▶ _DATASET RECORDS_:

○ ○ ○ ○

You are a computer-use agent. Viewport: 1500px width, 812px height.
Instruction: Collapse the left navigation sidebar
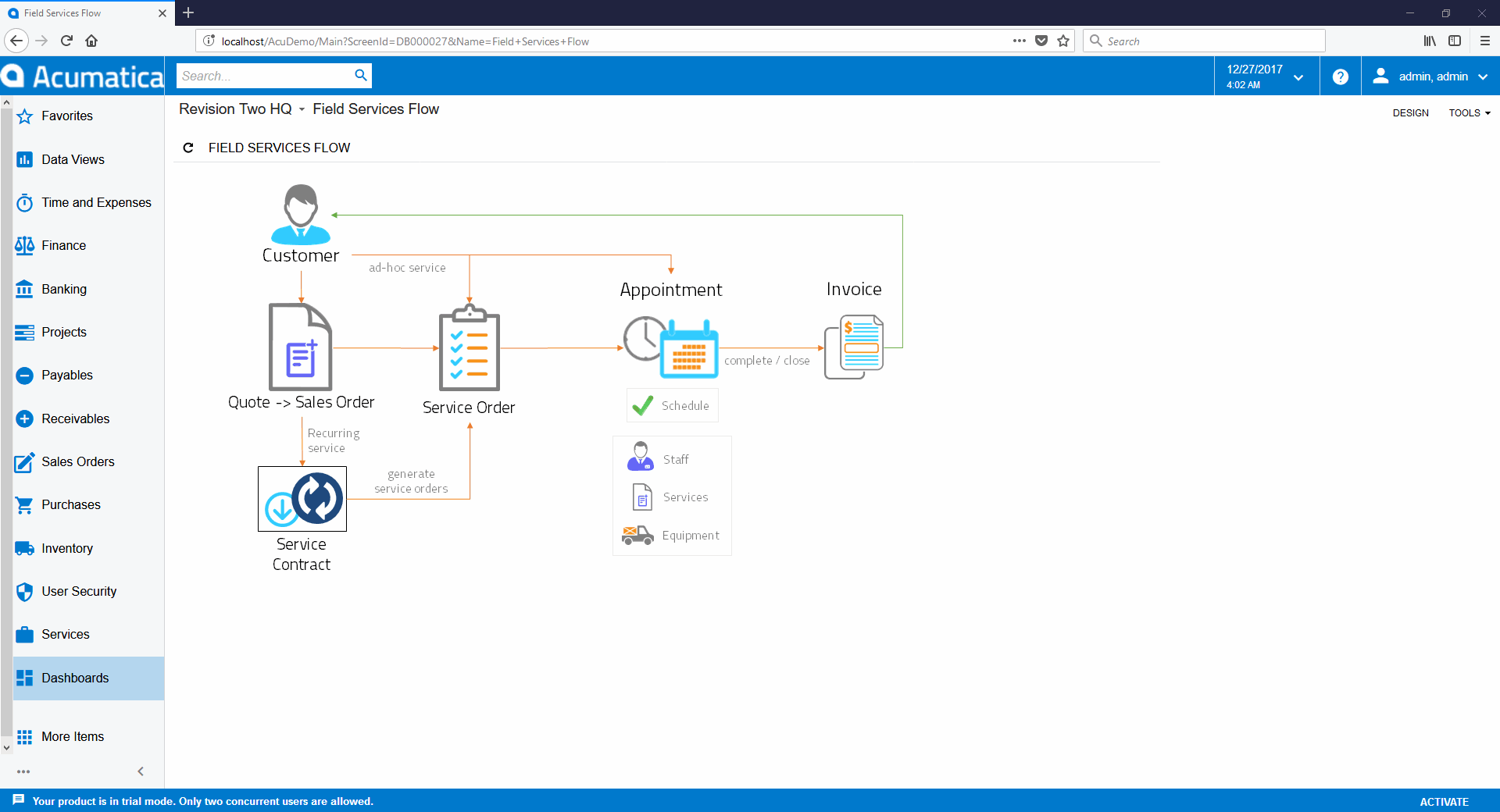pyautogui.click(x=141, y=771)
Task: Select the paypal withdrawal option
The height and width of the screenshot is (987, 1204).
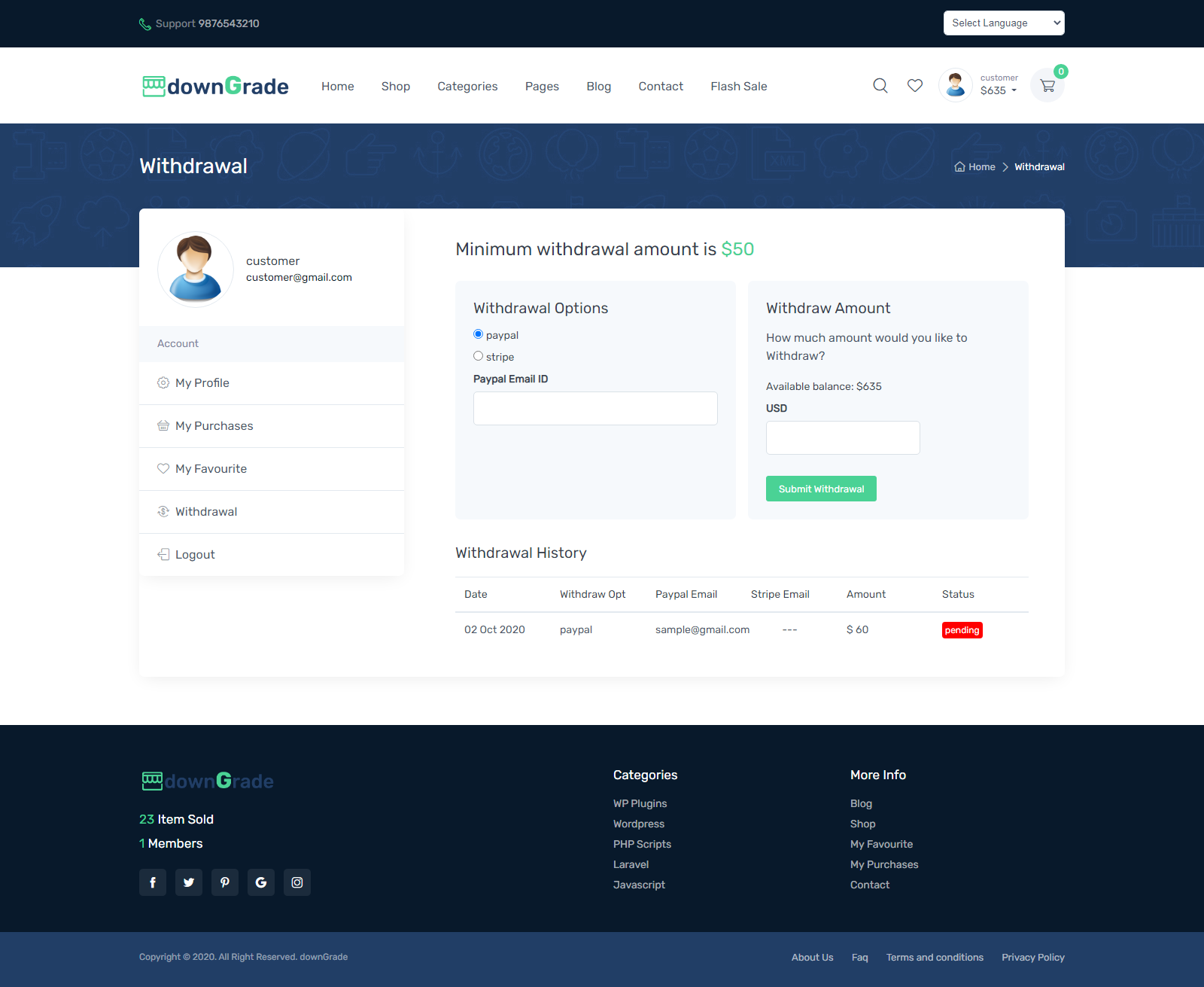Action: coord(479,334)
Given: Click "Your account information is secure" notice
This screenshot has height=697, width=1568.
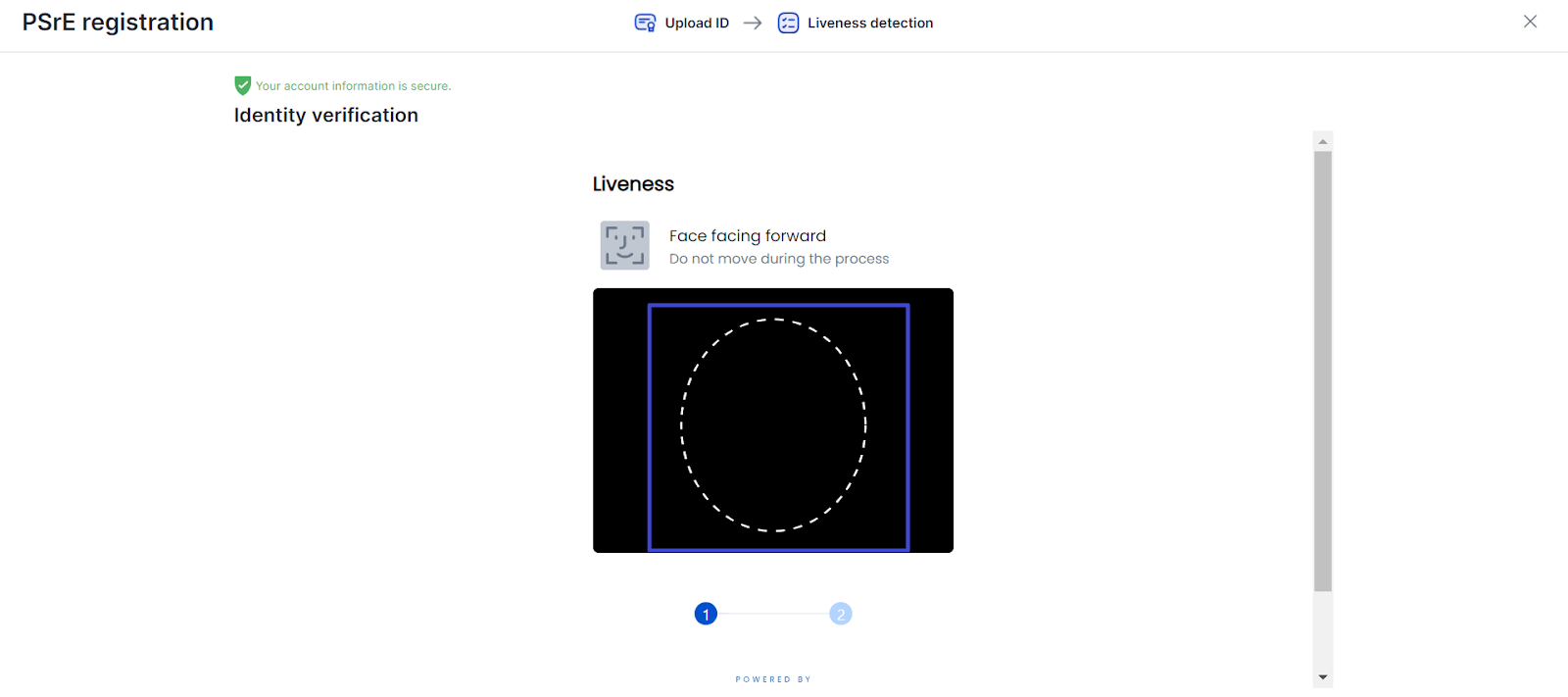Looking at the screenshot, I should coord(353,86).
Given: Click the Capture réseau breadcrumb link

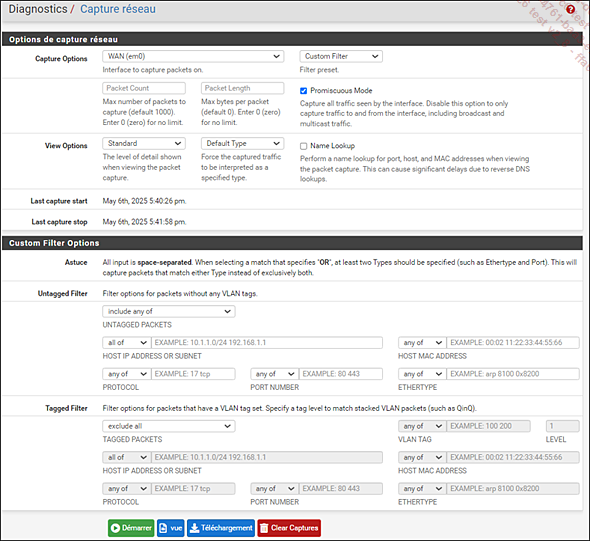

○ ○ ○ ○

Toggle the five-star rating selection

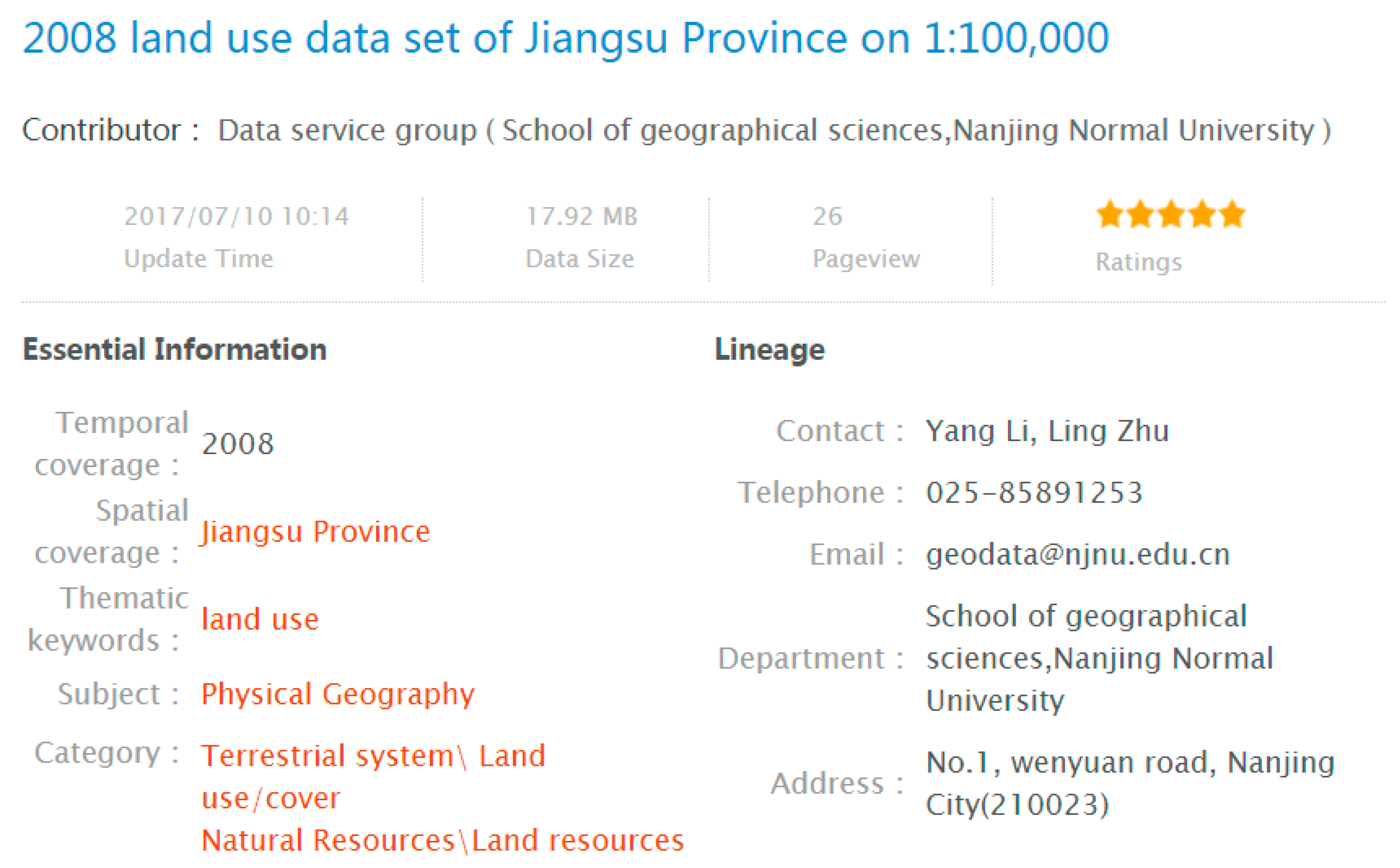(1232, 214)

○ ○ ○ ○

Can you copy out everything from the line containing "account information is" down to the line containing "Given: Click the", including both of those lines and leaving out the pictures?

▶ _EXERCISE ANSWER_:
Given: Click "Your account information is secure" notice
This screenshot has height=697, width=1568.
Looking at the screenshot, I should coord(353,86).
Given: Click the Capture réseau breadcrumb link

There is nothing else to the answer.